Wow. I can pour a decent cup of coffee, but this guy defuses bombs and makes pregnant women macaroni and cheese. He’s got to be a shoe-in for Heaven. But his frown lines deepen, and I realize he doesn’t think so. “You feel respons
ible. About the bomb going off.”
“It was my job to find them all. Stop them before anyone got hurt.” He leans against the back of the couch. “Christ. I’m supposed to be talking about this with my group, not unloading it all on you.”
I curl toward him more, moving into the space that separates us. “Baristas are like bartenders. I’m good at listening.”
“This isn’t me. I’m not a talker.” There is real pain in his eyes. It finally distracts me from my horniness and propels me right into nurturing mode. I put my hand on his cheek, the stubble scruffs my hand. I hardly know him. I shouldn’t be touching him like this.

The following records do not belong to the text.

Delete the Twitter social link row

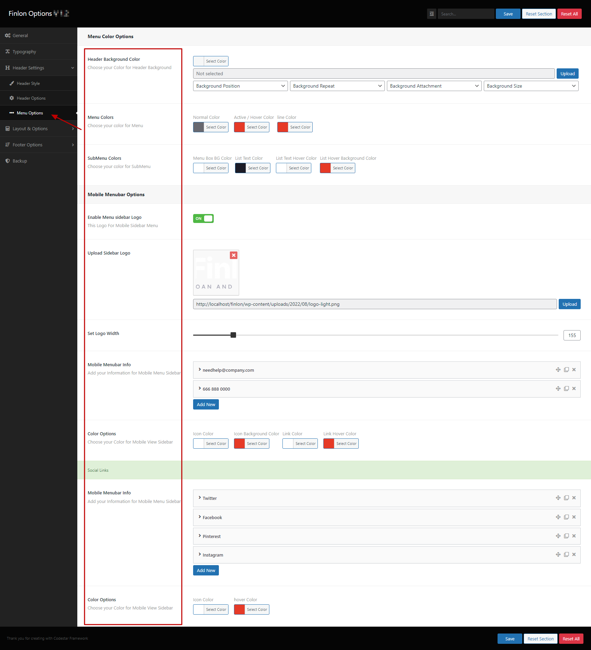point(574,498)
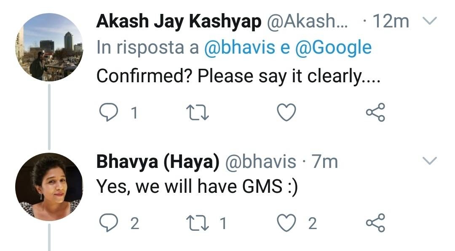
Task: Open the @Google mention link
Action: (x=333, y=48)
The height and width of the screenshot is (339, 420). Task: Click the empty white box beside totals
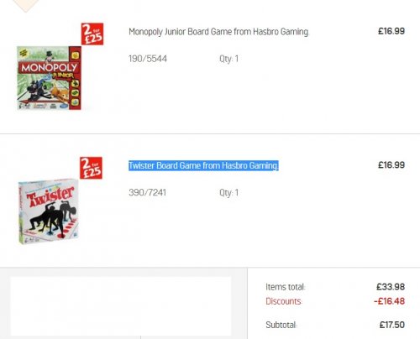coord(121,306)
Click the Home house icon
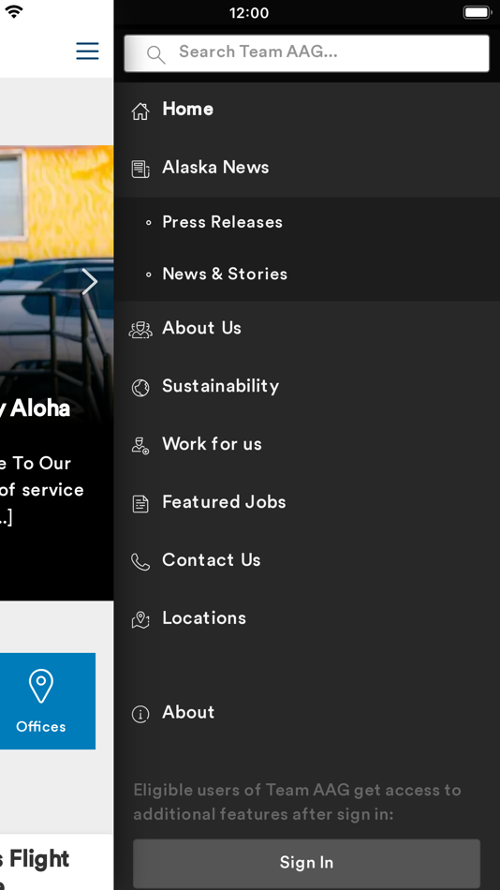 [x=140, y=111]
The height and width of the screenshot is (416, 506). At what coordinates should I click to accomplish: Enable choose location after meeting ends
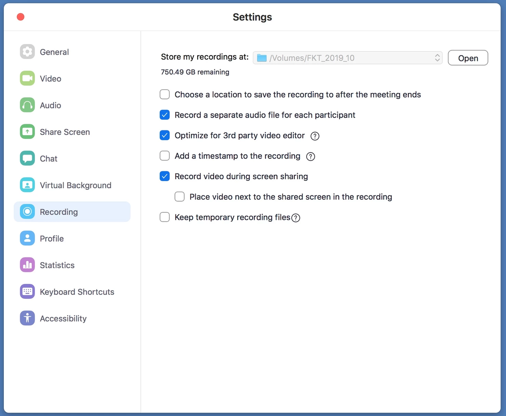tap(165, 95)
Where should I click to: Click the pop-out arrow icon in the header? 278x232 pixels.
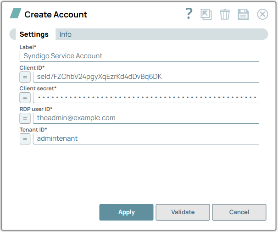coord(206,14)
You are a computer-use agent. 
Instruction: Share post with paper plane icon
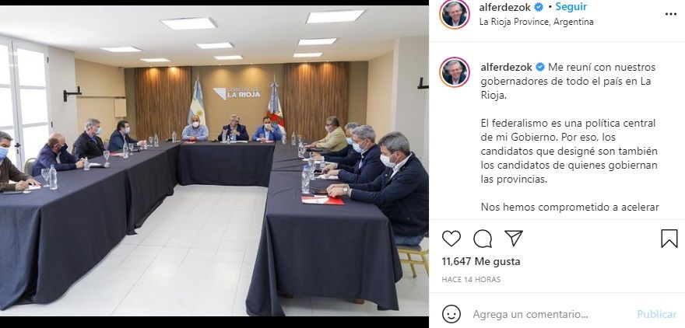click(514, 238)
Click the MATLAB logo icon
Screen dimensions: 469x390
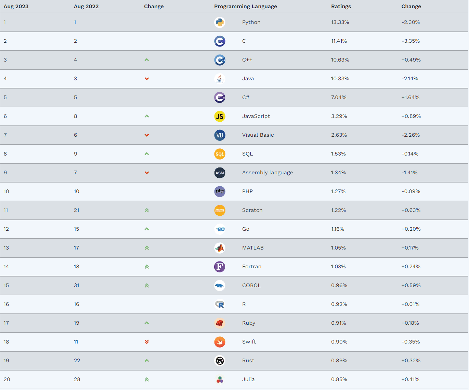(220, 248)
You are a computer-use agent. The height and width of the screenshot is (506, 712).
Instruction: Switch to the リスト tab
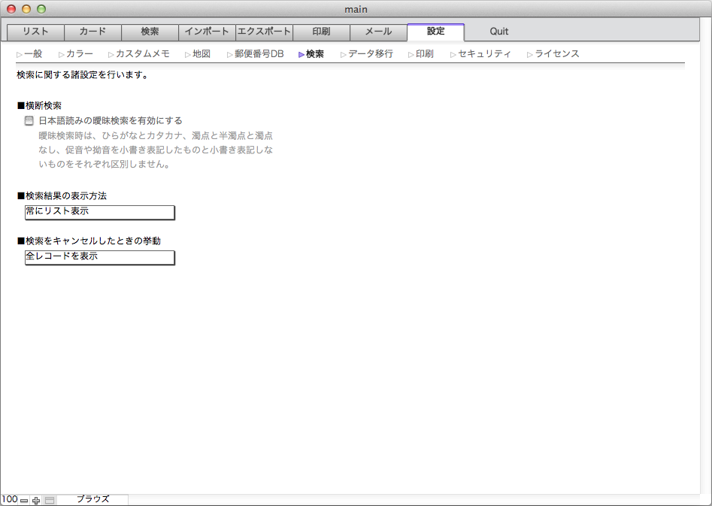[x=35, y=32]
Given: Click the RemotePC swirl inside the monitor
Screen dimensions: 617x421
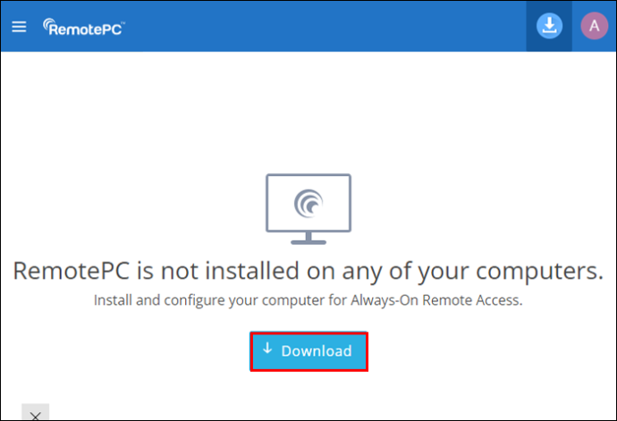Looking at the screenshot, I should (x=309, y=204).
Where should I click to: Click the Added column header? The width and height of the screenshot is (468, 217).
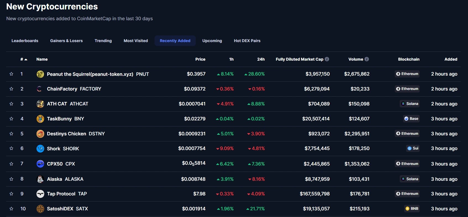(x=451, y=59)
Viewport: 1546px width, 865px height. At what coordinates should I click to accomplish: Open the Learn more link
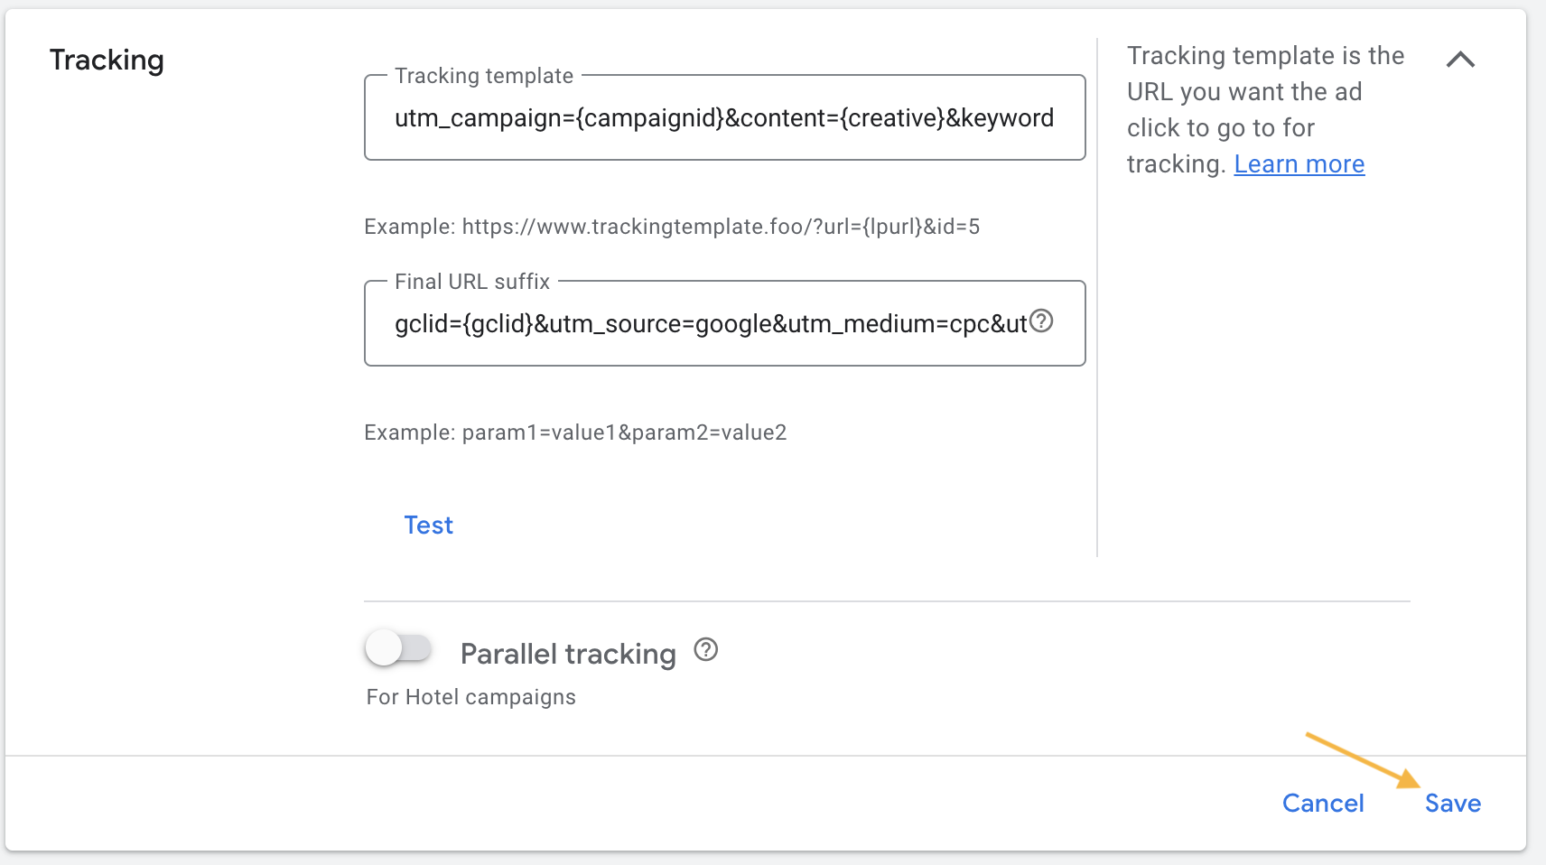1299,164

Asking him to bare his soul to me.
“Hey,” I say anyway. “You shouldn’t feel responsible.”
“My best friend died that day. Because I missed one.”
“No. Mac. No. Your best friend died because a criminal rigged up a bomb. You can’t take all that on.”
His breathing is shallow. “Can’t I? Christ. Why am I telling you this?”
“Because we’re friends now.”
“Are we? I’ve never had a woman friend before.”
“I don’t think it’s that different. Do you?”
The way he looks at my belly, like he suspects it’s another bomb he might be responsible for, is kind of endearing and a little dorky. “I think it might be different. I think it just might be.”
Mac
One month later
“TELL ME WHY WE ARE watching this show again?” Tiny fucking houses. What is the point of that?
The show goes to commercial, and my only woman friend points the remote at the TV to turn it off. “Because it’s my turn to pick, and I am so tired of basketball. You’re like obsessed with it. I can deal with the constant bouncing, but my God, the squeaky shoes.”
I set my toolbox on the shelf and test the crib I just put together. It’s good and sturdy for Little Bloomer. I’m getting better at doing shit with my left hand these days. “Basketball is a great sport.”